How the headset remedies the problem
Call center managers don't have to take a combative stance with background noise, because they can eliminate it very easily. All they need to do is equip their staff with well-engineered headsets. A superior-quality headset offers any number of the following features that ensure that employees and customers can be heard.

Noise canceling
Microphones on lesser-quality headsets deliver whatever sound is in the immediate environment. This includes background noise as well as voice transmission. Better headsets, however, are equipped with noise-canceling microphones that significantly attenuate many different kinds of noise, from both near and far, allowing you to better concentrate on your call.

As call center workers can tell you, the sound characteristics of every call are different. Sudden shifts in decibel levels (also known as "spikes") are an annoyance to both sides of the conversation. The amplifier that comes with a well-made headset compresses sound to a constant level in order to deliver constant clarity.

Quick disconnect
This feature allows call center attendants to walk away from their desks to disconnect from their workstations—but not from the call itself. Without the convenience of quick-disconnect cords, consulting with sources across the room requires them to end the conversation, hang up, and call the customer back later—thereby incurring more charges and increasing AWT (that is, again, Average Work Time).

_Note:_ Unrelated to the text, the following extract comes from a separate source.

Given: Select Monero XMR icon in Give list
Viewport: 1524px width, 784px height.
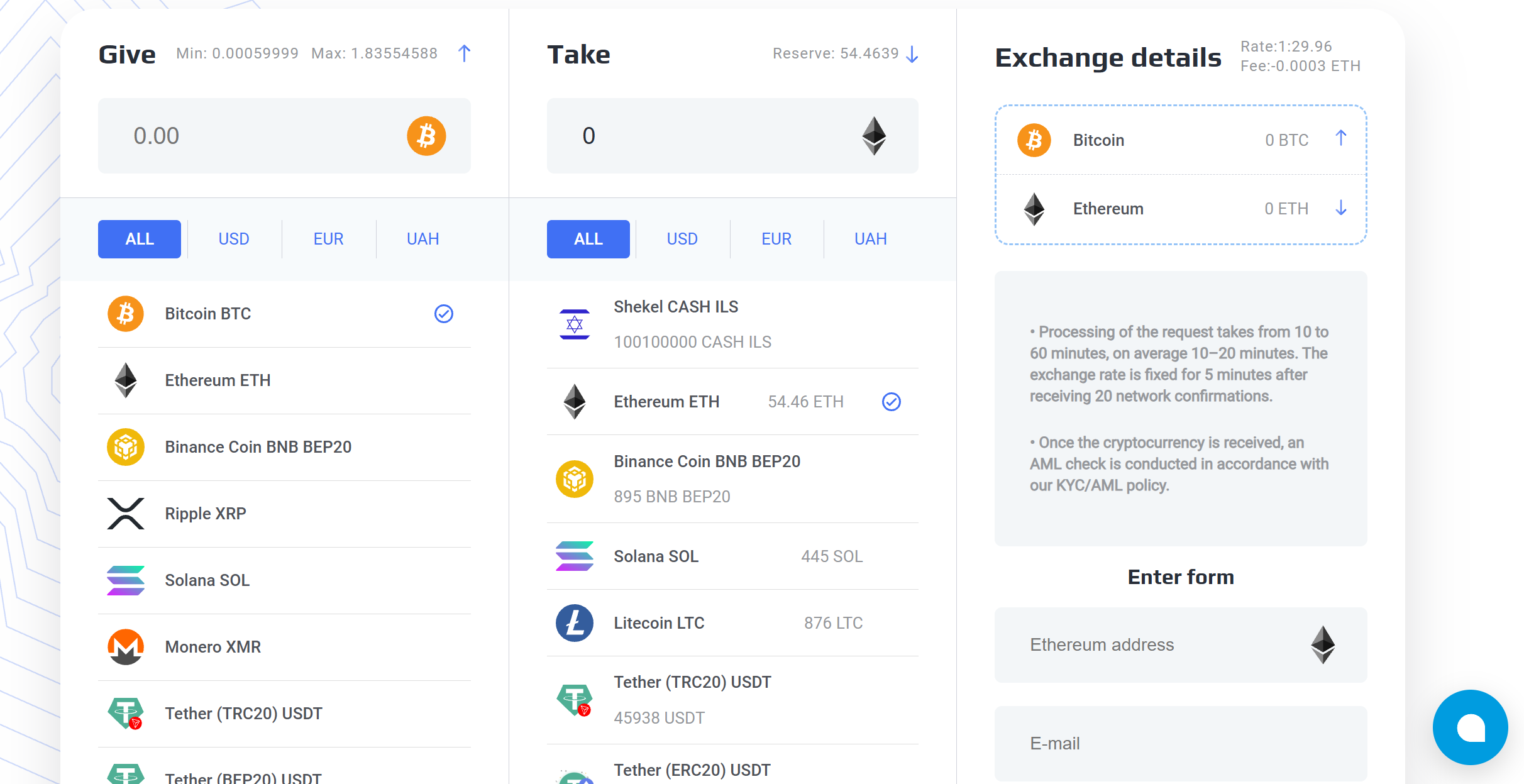Looking at the screenshot, I should [x=126, y=647].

Quick-disconnect cords also significantly reduce After Call Work (ACW) time since employees can leave their headsets on when performing non-call duties. Many of the headsets sold by Hello Direct have quick-disconnect cords.

Binaural headsets
Sometimes it's good to have one ear exposed when you work in a call center. If your sales folks commonly consult fellow workers, for example, they don't want to be closed off from their environment. But if the majority of their contact is with customers, binaural (versus monaural or one-ear) headsets will significantly increase call clarity, and the ability to consistently get (and convey) all the right information during each call. Dual-ear headsets also prevent temporary hearing fatigue in call center staff, by eliminating ambient noise.